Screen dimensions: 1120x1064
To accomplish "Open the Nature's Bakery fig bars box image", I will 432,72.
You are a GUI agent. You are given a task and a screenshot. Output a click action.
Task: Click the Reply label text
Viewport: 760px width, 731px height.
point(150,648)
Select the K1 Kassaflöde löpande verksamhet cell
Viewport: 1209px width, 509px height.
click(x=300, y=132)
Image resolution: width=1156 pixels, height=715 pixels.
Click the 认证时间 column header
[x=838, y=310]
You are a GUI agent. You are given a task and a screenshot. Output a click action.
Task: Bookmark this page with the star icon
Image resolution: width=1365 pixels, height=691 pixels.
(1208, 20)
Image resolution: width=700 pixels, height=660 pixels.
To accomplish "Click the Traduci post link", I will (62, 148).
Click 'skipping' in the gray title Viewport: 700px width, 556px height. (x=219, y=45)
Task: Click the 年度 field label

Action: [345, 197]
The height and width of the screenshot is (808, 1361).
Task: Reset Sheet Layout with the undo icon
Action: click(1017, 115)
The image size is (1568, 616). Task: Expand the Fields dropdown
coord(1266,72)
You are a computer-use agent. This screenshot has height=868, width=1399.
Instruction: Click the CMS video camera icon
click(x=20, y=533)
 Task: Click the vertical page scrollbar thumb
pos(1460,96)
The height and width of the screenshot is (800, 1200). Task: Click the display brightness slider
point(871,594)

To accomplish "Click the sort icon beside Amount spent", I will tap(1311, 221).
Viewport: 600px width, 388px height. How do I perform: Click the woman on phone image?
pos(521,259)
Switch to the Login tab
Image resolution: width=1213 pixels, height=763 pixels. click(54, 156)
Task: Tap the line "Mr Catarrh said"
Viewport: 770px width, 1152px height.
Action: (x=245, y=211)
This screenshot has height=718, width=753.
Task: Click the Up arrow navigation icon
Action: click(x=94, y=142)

───

ASSIGNED TASK: Go through the records. Copy each line where "will" appears.

ANSWER TO THIS EXERCISE:
To accomplish "Open the Nature's Bakery fig bars box image", I will 432,72.
To accomplish "Click the Traduci post link", I will (62, 148).
To accomplish "Click the sort icon beside Amount spent", I will tap(1311, 221).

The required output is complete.